[Given records — start]
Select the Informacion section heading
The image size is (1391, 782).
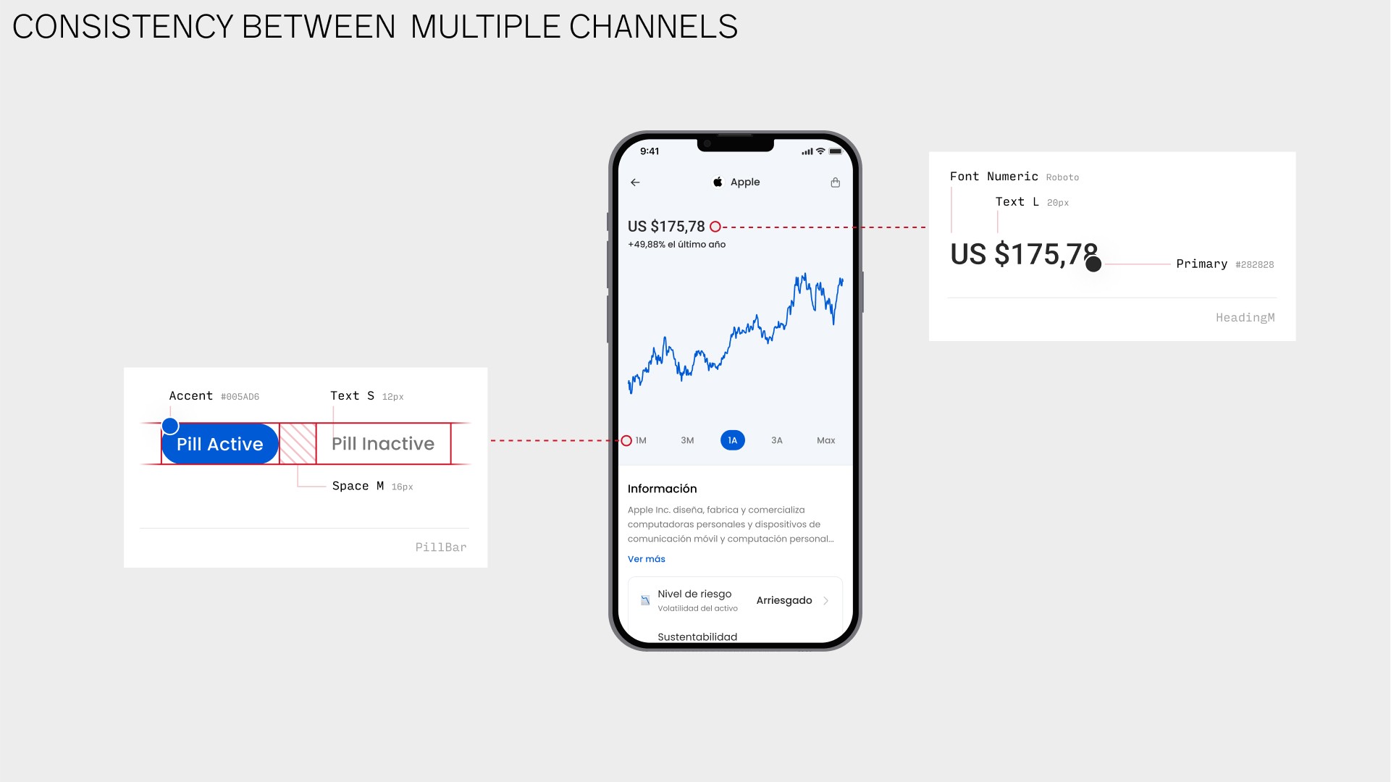662,488
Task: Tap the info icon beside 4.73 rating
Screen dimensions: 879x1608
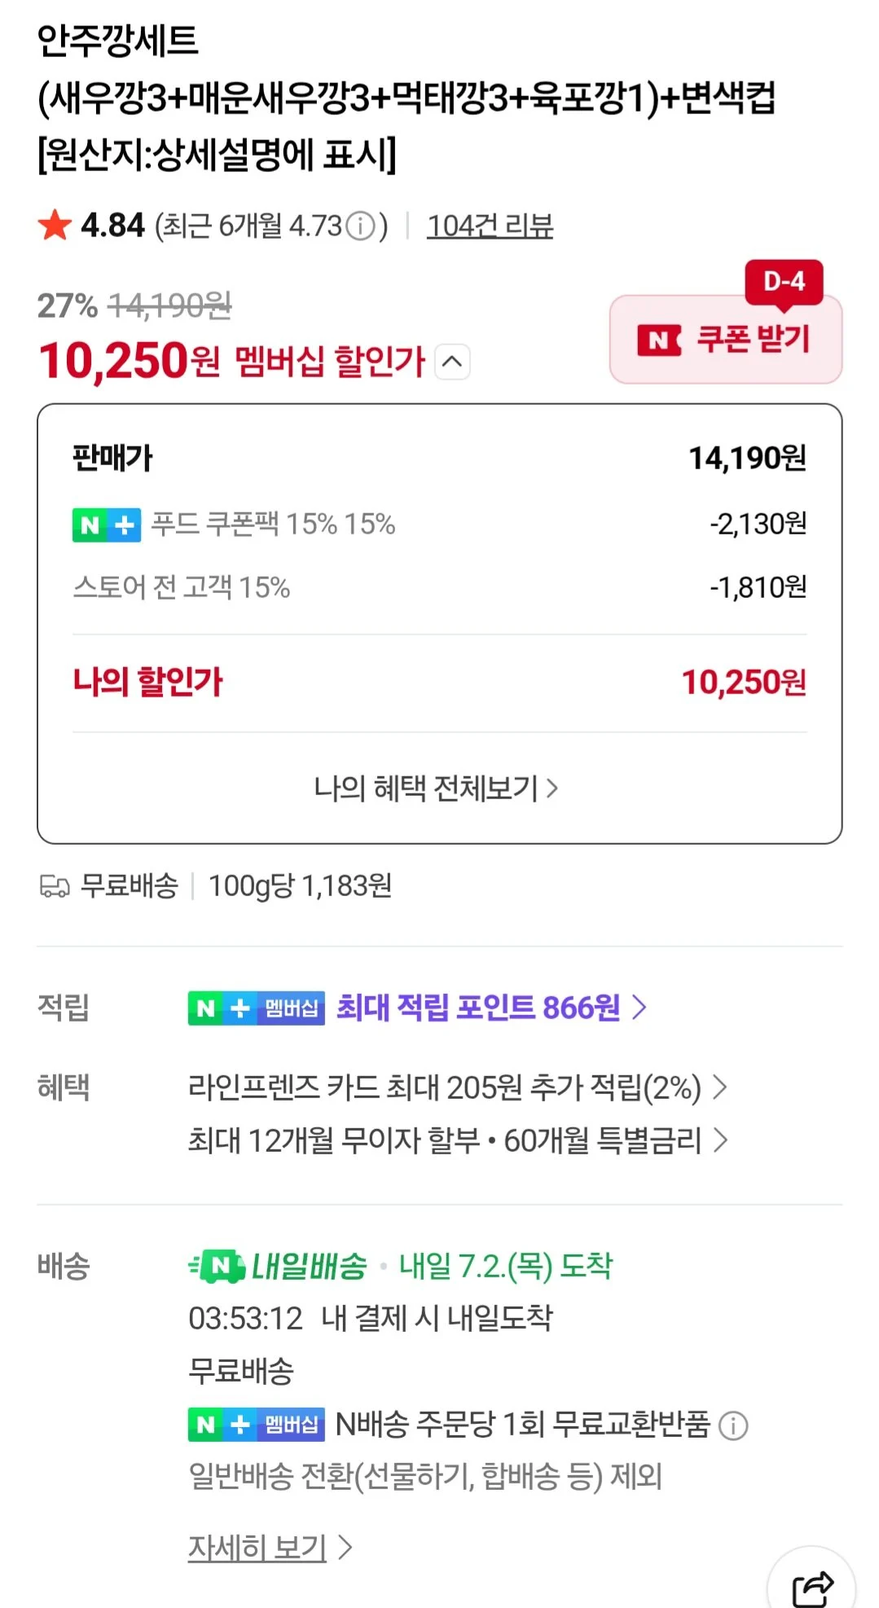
[Given records — finish]
Verbatim output of every entry above is required, though pictures are to be left out.

Select the Informacion section heading
The image size is (1391, 782).
662,488
Task: Tap the info icon beside 4.73 rating
Screen dimensions: 879x1608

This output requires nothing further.